_EXERCISE_.
Print the records below exactly; all of them are needed.

_TASK INPUTS_.
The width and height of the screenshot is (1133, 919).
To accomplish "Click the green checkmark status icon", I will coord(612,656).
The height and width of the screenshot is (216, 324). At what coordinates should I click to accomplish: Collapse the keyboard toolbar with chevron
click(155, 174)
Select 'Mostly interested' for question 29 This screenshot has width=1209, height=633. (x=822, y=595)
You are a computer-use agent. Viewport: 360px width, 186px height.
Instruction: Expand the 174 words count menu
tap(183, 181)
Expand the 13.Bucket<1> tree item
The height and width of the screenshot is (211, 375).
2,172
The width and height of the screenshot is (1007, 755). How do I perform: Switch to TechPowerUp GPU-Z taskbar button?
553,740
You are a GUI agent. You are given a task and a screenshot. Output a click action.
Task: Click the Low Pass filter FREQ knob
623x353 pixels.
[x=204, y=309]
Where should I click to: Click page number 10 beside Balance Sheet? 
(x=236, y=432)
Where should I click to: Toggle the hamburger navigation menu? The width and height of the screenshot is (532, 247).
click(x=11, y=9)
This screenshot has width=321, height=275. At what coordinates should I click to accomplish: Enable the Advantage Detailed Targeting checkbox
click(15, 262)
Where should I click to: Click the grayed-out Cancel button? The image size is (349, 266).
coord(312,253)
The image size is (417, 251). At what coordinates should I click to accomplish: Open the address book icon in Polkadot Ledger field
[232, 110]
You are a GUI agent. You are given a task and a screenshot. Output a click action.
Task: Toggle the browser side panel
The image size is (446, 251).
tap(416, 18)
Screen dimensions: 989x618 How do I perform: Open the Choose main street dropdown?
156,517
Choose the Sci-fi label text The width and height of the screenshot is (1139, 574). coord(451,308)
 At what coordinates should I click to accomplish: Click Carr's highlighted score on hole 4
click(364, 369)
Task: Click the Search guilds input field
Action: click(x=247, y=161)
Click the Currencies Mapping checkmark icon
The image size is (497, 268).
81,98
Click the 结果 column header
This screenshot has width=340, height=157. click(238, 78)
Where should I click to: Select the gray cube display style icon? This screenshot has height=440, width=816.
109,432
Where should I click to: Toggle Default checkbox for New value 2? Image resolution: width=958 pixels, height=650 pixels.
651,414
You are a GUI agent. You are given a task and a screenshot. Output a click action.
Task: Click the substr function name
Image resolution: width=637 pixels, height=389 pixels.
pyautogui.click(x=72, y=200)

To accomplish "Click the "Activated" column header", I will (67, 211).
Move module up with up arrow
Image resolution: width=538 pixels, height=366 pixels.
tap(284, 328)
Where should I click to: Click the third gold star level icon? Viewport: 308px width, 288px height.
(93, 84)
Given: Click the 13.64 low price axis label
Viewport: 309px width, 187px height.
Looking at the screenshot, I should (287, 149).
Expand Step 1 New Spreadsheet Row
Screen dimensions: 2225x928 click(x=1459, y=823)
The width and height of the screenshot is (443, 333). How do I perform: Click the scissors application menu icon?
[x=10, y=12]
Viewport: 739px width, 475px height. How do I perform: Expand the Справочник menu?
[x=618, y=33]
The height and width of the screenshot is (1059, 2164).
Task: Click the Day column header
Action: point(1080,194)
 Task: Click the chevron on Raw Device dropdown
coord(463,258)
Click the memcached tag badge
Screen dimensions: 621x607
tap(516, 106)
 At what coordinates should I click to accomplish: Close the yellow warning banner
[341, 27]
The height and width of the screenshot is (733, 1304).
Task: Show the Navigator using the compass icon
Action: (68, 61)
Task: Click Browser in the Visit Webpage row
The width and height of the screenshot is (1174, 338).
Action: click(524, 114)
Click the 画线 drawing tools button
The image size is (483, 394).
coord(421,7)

_ANSWER SECTION_.
The width and height of the screenshot is (1133, 919).
To accomplish "Click the green checkmark status icon", I will coord(612,656).
The height and width of the screenshot is (216, 324). At what coordinates should I click to accomplish: Collapse the keyboard toolbar with chevron
click(155, 174)
Select 'Mostly interested' for question 29 This screenshot has width=1209, height=633. (x=822, y=595)
You are a computer-use agent. Viewport: 360px width, 186px height.
Instruction: Expand the 174 words count menu
tap(183, 181)
Expand the 13.Bucket<1> tree item
The height and width of the screenshot is (211, 375).
2,172
The width and height of the screenshot is (1007, 755). How do I perform: Switch to TechPowerUp GPU-Z taskbar button?
553,740
You are a GUI agent. You are given a task and a screenshot. Output a click action.
Task: Click the Low Pass filter FREQ knob
623x353 pixels.
[x=204, y=309]
Where should I click to: Click page number 10 beside Balance Sheet? 
(x=236, y=432)
Where should I click to: Toggle the hamburger navigation menu? The width and height of the screenshot is (532, 247).
click(x=11, y=9)
This screenshot has width=321, height=275. At what coordinates should I click to accomplish: Enable the Advantage Detailed Targeting checkbox
click(15, 262)
Where should I click to: Click the grayed-out Cancel button? The image size is (349, 266).
coord(312,253)
The image size is (417, 251). At what coordinates should I click to accomplish: Open the address book icon in Polkadot Ledger field
[232, 110]
You are a GUI agent. You are given a task and a screenshot. Output a click action.
Task: Toggle the browser side panel
The image size is (446, 251).
tap(416, 18)
Screen dimensions: 989x618 How do I perform: Open the Choose main street dropdown?
156,517
Choose the Sci-fi label text The width and height of the screenshot is (1139, 574). coord(451,308)
 At what coordinates should I click to accomplish: Click Carr's highlighted score on hole 4
click(364, 369)
Task: Click the Search guilds input field
Action: click(x=247, y=161)
Click the Currencies Mapping checkmark icon
The image size is (497, 268).
81,98
Click the 结果 column header
This screenshot has width=340, height=157. click(238, 78)
Where should I click to: Select the gray cube display style icon? This screenshot has height=440, width=816.
109,432
Where should I click to: Toggle Default checkbox for New value 2? Image resolution: width=958 pixels, height=650 pixels.
651,414
You are a GUI agent. You are given a task and a screenshot. Output a click action.
Task: Click the substr function name
Image resolution: width=637 pixels, height=389 pixels.
pyautogui.click(x=72, y=200)

To accomplish "Click the "Activated" column header", I will (67, 211).
Move module up with up arrow
Image resolution: width=538 pixels, height=366 pixels.
tap(284, 328)
Where should I click to: Click the third gold star level icon? Viewport: 308px width, 288px height.
(93, 84)
Given: Click the 13.64 low price axis label
Viewport: 309px width, 187px height.
Looking at the screenshot, I should (287, 149).
Expand Step 1 New Spreadsheet Row
Screen dimensions: 2225x928 click(x=1459, y=823)
The width and height of the screenshot is (443, 333). How do I perform: Click the scissors application menu icon?
[x=10, y=12]
Viewport: 739px width, 475px height. How do I perform: Expand the Справочник menu?
[x=618, y=33]
The height and width of the screenshot is (1059, 2164).
Task: Click the Day column header
Action: point(1080,194)
 Task: Click the chevron on Raw Device dropdown
coord(463,258)
Click the memcached tag badge
Screen dimensions: 621x607
tap(516, 106)
 At what coordinates should I click to accomplish: Close the yellow warning banner
[341, 27]
The height and width of the screenshot is (733, 1304).
Task: Show the Navigator using the compass icon
Action: (68, 61)
Task: Click Browser in the Visit Webpage row
The width and height of the screenshot is (1174, 338).
Action: click(524, 114)
Click the 画线 drawing tools button
The image size is (483, 394).
coord(421,7)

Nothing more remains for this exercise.